01 Feb February Birthstone: The Regal and Legendary Amethyst
In a deep royal purple shade, amethyst is the February birthstone. In case you’re a February celebrant, you have as your birthstone a standout amongst the rest as the most excellent example of solidified quartz! It’s easy to see why the range of purple hues makes the amethyst one of the most popular gemstones!
The amethyst has been popular throughout the ages!

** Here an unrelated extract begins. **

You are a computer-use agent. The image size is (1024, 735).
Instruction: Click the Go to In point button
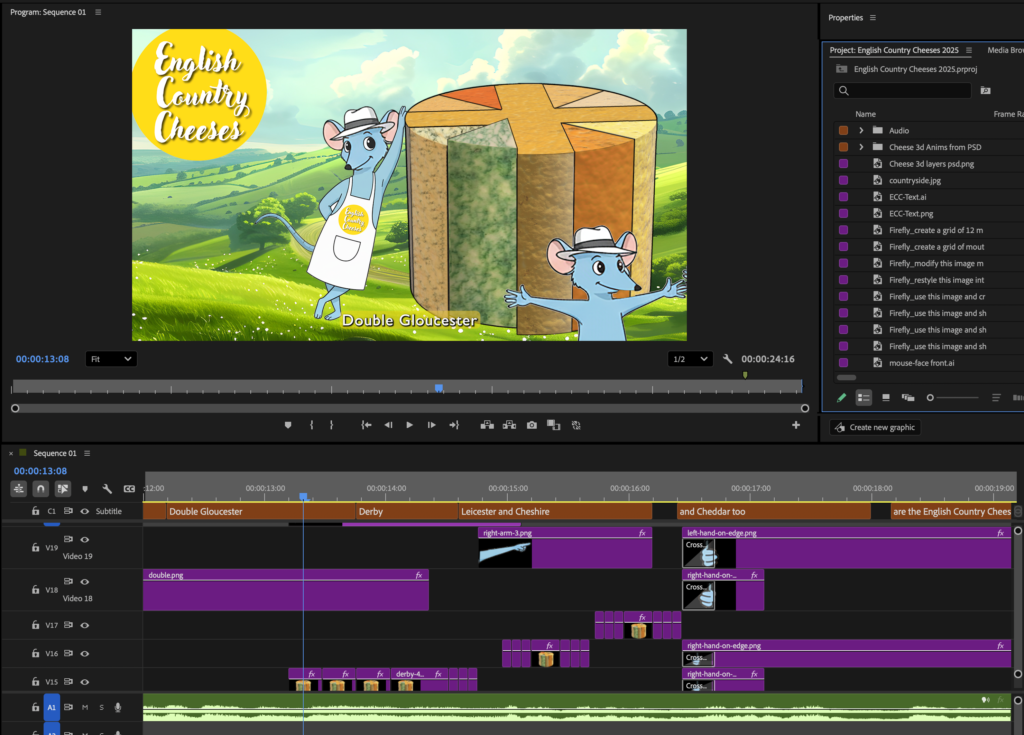point(366,425)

The profound purple shading was viewed as uncommon and royal, and the rulers and nobles of Europe regularly had amethysts adorning their attire, and wore lovely amethyst gems. Along the line, the infamous Cleopatra was said to have multiple amethyst rings. Also St. Valentine let his right hand, Cupid, wear an engraved amethyst pendant.
The list goes on and on! Leonardo Da Vinci said that Amethyst can dispel evil considerations and can prompt high intelligence in the wearer. It has additionally been said that in the Holy Bible, that this gemstone was one among the 12 stones decorating the garments of consecrated clerics of Yahweh. Additionally, many rosaries were made from amethysts. In Tibet, this stone is regarded sacred to Buddha. That’s a whole lot of love for the February birthstone!

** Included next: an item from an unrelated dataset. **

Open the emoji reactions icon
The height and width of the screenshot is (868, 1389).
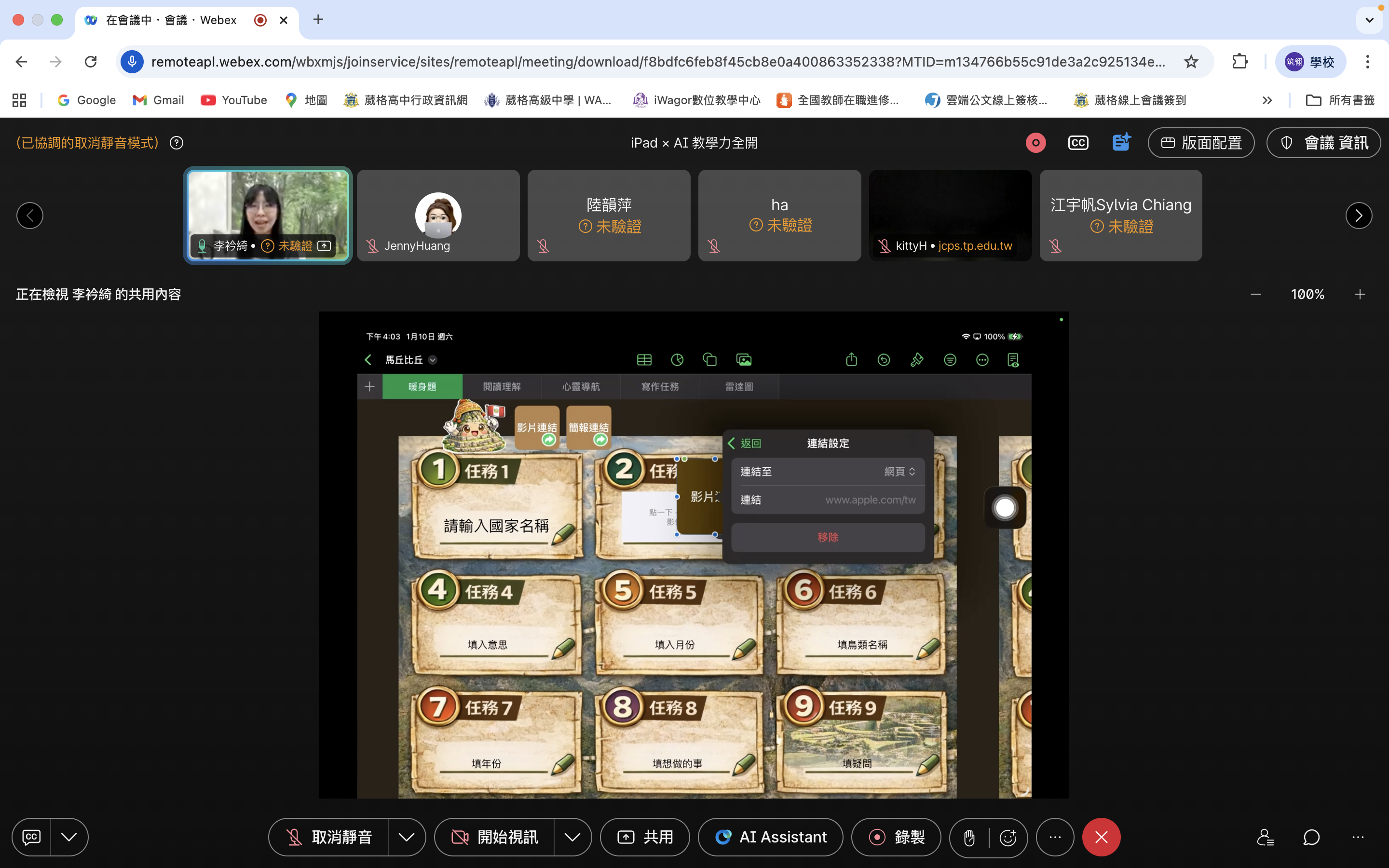[x=1008, y=838]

The amethyst is popular for many reasons…
Metaphysical powers have been ascribed to amethyst over the ages. It was believed it could shield individuals from infectious diseases. The rock crystal spheres have also been utilized to predict the future. Precious quartz stones do have a fairly mystical property: when an electric current is going through quartz piece, the gem will vibrate at a solitary steady rate. That is the reason you see “quartz” on your watch.
Where the amethyst hails from and what to watch out for!
Real wellsprings of amethyst are Brazil, Uruguay, Bolivia, and Zambia. Manufactured amethyst is made in Russia and Japan. It can range from the darkest intense, uniformly colored purple to the palest lavender. Try not to wear your amethyst gems to the shoreline, or the shading may blur after long hours of exposure to sunlight. Sudden temperature changes can bring about separating or breaking.